Chez Pharmagest Interactive, Denis Supplisson, directeur général délégué, souligne que l’avocat à la source de l’information défend un pharmacien effectivement équipé d’un logiciel LGPI, qui subit actuellement un contrôle fiscal. Rien d’extraordinaire étant donné le nombre de contrôles fiscaux concernant habituellement les pharmacies chaque année. « C’est un non-événement ! Il est étonnant qu’on s’intéresse à un billet d’un blog d’un avocat inconnu dont les déclarations ne s’appuient sur rien, qui ne doit pas faire sa publicité et saisit l’occasion à son avantage pour faire parler de lui. Nous ne sommes pas informés d’une deuxième vague de l’opération Caducée et l’administration fiscale n’a fait aucune déclaration dans ce sens. Cela n’engage donc que cet avocat qui se fait un bon coup de pub. »
Obstination des services fiscaux.
Sauf que, cette fois, le contrôle fiscal est un peu plus musclé que la procédure habituelle puisqu’elle prend la forme d’une perquisition, comme cela s’était produit lors de la première vague de l’opération Caducée courant 2010. À l’époque, 4 000 pharmacies étaient suspectées de fraude parce qu’elles avaient demandé le fameux code d’accès à la fonctionnalité permissive de leur logiciel. Mais la fraude semble finalement plus limitée que ce que pensait le fisc, qui a progressivement arrêté les perquisitions pour revenir à des méthodes plus classiques de contrôles fiscaux inopinés. À la mi-2011, on parle alors de 500 pharmacies concernées par des contrôles « de routine ». Les premières notifications de redressement tombent à l’automne 2011, puis des sanctions pénales pour certains à partir de 2012.

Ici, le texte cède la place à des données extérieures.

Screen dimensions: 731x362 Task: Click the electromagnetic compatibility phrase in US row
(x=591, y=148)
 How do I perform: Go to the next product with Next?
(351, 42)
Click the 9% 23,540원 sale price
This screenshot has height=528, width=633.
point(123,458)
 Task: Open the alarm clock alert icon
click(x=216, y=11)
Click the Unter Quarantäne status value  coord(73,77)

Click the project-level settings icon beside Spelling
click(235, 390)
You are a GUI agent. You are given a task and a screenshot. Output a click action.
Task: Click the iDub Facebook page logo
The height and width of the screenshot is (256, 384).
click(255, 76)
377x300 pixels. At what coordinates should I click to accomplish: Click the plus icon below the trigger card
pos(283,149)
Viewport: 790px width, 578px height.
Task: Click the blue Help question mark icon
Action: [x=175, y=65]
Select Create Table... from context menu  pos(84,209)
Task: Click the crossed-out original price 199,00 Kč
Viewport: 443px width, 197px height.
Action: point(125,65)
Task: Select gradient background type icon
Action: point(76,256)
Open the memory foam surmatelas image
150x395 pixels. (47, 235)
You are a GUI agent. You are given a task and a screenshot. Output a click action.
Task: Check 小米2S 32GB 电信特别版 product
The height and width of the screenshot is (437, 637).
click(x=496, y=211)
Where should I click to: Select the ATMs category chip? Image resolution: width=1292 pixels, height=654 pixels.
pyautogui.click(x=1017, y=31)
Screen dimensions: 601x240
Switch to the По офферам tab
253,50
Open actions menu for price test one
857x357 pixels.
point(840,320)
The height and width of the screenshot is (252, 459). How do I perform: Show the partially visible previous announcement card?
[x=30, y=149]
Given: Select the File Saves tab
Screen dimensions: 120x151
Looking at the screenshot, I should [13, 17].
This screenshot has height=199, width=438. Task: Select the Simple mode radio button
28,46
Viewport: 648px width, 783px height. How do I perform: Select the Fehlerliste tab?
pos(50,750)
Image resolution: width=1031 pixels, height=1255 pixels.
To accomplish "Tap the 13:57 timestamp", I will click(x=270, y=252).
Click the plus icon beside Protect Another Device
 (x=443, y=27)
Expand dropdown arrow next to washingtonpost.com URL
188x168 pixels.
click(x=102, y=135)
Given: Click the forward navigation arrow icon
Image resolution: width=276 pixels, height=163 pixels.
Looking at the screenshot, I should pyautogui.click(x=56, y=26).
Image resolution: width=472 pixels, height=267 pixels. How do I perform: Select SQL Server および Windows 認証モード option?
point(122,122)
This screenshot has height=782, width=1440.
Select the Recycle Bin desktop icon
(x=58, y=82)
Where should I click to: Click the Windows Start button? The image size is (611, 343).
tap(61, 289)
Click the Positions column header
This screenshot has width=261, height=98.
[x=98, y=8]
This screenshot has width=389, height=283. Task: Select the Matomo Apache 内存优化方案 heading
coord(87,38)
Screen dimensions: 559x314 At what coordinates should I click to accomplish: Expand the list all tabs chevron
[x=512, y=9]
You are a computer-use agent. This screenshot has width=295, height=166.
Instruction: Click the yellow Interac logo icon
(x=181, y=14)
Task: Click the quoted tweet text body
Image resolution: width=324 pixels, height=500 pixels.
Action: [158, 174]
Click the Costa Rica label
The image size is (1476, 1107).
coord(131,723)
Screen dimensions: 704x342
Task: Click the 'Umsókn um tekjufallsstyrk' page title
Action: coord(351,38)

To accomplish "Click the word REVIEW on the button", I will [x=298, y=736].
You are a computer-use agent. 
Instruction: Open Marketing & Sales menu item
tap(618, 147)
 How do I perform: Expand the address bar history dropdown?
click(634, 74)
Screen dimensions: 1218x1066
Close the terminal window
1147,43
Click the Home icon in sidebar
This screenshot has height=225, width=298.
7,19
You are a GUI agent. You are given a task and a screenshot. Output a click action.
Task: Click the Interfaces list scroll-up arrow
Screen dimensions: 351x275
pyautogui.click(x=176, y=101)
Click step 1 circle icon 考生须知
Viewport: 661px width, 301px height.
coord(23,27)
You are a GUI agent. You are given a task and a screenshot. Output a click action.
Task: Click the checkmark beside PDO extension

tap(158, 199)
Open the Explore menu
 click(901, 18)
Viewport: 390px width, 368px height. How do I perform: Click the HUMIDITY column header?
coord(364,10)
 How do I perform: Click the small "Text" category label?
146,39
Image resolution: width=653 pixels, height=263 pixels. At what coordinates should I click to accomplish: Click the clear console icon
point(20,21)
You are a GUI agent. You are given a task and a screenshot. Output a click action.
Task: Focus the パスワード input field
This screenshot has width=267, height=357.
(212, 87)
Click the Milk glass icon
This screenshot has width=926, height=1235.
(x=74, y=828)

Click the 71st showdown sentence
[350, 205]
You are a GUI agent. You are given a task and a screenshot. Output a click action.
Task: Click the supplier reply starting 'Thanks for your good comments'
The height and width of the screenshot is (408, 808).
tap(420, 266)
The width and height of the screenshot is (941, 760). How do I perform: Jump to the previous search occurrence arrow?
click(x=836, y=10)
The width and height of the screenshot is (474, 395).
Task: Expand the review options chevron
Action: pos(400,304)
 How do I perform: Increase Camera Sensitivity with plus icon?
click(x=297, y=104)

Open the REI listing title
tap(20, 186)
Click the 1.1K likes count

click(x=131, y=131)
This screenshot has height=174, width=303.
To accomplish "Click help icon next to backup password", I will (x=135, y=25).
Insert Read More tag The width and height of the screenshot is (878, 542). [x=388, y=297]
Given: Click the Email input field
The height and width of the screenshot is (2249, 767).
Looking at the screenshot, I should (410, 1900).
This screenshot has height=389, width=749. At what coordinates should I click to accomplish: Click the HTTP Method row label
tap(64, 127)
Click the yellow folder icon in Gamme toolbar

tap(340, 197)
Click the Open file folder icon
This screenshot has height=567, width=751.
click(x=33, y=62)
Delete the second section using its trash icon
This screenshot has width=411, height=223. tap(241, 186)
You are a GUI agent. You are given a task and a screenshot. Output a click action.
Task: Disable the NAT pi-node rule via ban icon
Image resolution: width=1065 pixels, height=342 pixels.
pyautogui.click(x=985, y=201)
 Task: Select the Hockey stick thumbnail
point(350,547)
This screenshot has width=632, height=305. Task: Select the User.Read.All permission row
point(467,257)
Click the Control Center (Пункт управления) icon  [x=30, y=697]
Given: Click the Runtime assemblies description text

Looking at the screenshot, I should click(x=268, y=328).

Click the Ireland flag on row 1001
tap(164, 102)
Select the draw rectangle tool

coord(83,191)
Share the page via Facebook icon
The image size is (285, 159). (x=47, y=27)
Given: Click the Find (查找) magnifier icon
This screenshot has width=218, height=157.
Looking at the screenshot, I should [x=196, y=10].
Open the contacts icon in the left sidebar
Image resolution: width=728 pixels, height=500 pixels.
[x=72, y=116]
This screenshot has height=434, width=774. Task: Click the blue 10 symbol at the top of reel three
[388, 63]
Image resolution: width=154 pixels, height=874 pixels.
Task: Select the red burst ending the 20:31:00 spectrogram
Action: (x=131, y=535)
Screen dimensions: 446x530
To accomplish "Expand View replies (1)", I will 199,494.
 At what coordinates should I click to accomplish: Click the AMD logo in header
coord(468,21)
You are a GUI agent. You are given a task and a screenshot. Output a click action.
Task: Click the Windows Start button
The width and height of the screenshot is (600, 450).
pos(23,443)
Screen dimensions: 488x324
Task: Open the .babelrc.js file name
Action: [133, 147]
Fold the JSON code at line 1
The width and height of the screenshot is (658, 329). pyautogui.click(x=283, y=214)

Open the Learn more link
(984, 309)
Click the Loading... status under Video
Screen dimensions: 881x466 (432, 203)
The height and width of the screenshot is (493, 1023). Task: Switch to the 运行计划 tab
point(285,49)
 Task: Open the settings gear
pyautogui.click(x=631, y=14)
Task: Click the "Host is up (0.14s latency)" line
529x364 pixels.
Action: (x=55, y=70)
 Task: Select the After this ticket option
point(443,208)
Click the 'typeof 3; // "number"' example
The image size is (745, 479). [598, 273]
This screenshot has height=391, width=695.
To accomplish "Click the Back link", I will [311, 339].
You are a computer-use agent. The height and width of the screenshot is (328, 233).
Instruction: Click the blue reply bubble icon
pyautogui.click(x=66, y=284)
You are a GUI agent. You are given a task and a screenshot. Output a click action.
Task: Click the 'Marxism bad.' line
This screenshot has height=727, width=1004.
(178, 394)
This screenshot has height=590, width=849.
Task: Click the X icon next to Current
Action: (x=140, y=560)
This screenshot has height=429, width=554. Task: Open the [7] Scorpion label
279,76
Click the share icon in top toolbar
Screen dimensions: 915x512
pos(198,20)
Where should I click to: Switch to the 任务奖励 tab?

Aujourd’hui, les utilisateurs de LGPI s’exposent-ils à la même série de contrôles fiscaux ? Pharmagest risque-t-il lui-même, en tant qu’éditeur, de connaître le même sort que son concurrent ? En tout état de cause, cette nouvelle vague de vingt, voire de trente perquisitions en bonne et due forme dans les officines dénote une nouvelle fois l’obstination des services fiscaux à l’encontre de la profession. À titre indicatif, selon son rapport d’activités de juin 2014, la DGFIP, dans sa lutte « contre les fraudes les plus graves », a procédé à 221 perquisitions fiscales sur l’ensemble des entreprises françaises en 2013.